begin Text segment
Confidence Intervals

recall our regression model:
Y = -7.18 + 2.61 X
- \beta_{0}=-7.18
- \beta_{1}=2.61
we can also compute 95% CIs for coefficients (\beta_{0},\beta_{1})

Confidence Intervals

CI(b) = \hat{b} \pm \left( t_{crit} \times SE(\hat{b}) \right)

\hat{b} is each coefficient in the regression model
t_{crit} is the critical value of t
SE(\hat{b}) is the standard error of the regression coefficient

in R it’s easy, use confint():

d <- tibble(x=c(55,61,67,83,65,82,70,58,65,61),
            y=c(140,150,152,220,190,195,175,130,155,160))
mymod <- lm(y ~ x, data = d)
coef(mymod)

(Intercept)           x 
  -7.176930    2.606851

confint(mymod)

                 2.5 %    97.5 %
(Intercept) -84.898712 70.544852
x             1.451869  3.761832

Confidence Intervals

d <- tibble(x=c(55,61,67,83,65,82,70,58,65,61),
            y=c(140,150,152,220,190,195,175,130,155,160))
mymod <- lm(y ~ x, data = d)
coef(mymod)

(Intercept)           x 
  -7.176930    2.606851

confint(mymod)

                 2.5 %    97.5 %
(Intercept) -84.898712 70.544852
x             1.451869  3.761832

interpretation of regression coefficient CIs is the same:
If we were to replicate our sample a bunch of times, by resampling from the population and fitting a new regression model each time, and compute confidence intervals for the regression coefficients each time, then 95% of those CIs would contain the population value of the coefficients.

Hypothesis tests for Regression

F(1,8)=27.09
p=0.0008176
→ what is this hypothesis test of?

Hypothesis tests for Regression

This is a test of the model “as a whole”*
specifically a test of the “full” regression model versus a “restricted” version of the model in which there is no dependence of Y on X
- (i.e. the slope \beta_{1} is zero)
in this way the hypothesis test is essentially a test of whether \beta_{1}=0 or not
Y = \beta_{0} + \beta_{1} X : full model (our alternate hypothesis H_{1})
Y = \beta_{0} : restricted model (our null hypothesis H_{0})

Hypothesis tests for Regression

F test of model as a whole tests full model vs restricted model
Y = \beta_{0} + \beta_{1} X : full
Y = \beta_{0} : restricted
When there is only one dependent variable (X) in the regression model, (and hence only one slope \beta_{1}), then this is equivalent to a test of whether the slope is zero

Hypothesis tests for Regression

also: hypothesis tests on model coefficients
null hypothesis H_{0}: coefficient = zero
alternate hypothesis H_{1}: coefficient is not zero
intercept (\beta_{0}): p = 0.836700
slope (\beta_{1}): p = 0.000818

Hypothesis tests for Regression

intercept (\beta_{0}) = -7.1769
p = 0.836700
slope (\beta_{1}) = 2.6069
p = 0.000818
what do these p-values mean precisely?
end Text segment
**Goals**
A) According to the regression slides, what is the 95% confidence interval for the slope coefficient x?
B) Resume the regression slides after their final line.
begin Dataset content
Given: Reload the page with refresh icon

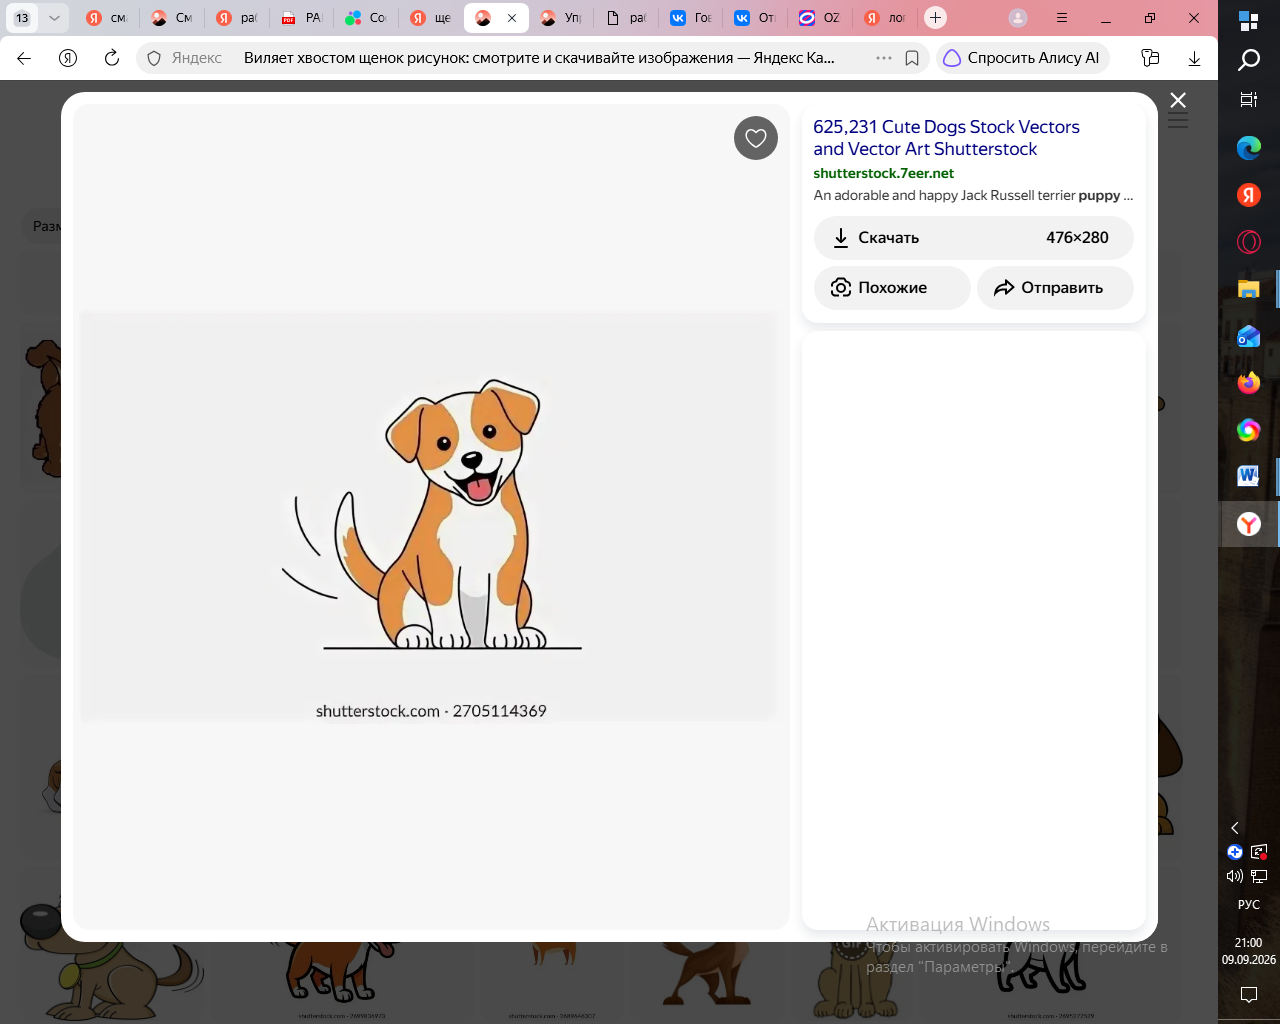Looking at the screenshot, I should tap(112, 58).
end Dataset content
**Responses to the exercise**
A) 1.451869 to 3.761832

B)
Hypothesis tests for Regression

intercept (\beta_{0}) = -7.1769
p = 0.836700
Under the null hypothesis H_{0} the probability of obtaining an intercept as large (farthest from zero) as -7.1769 due to random sampling is 83.67%
That is pretty high! We cannot really reject H_{0}
We cannot reject H_{0} (that the intercept = zero)
We infer that the intercept is most likely = zero

Hypothesis tests for Regression

slope (\beta_{1}) = 2.6069
p = 0.000818
Under the null hypothesis H_{0} the probability of obtaining a slope as large (farthest from zero) as 2.6069 due to random sampling is 0.0818%
That is pretty low! We will reject H_{0} that the slope is zero
The slope is not zero. What is it?
Our estimate of the slope is \beta_{1} = 2.6069
Our 95% confidence interval is [1.451869, 3.761832] from confint()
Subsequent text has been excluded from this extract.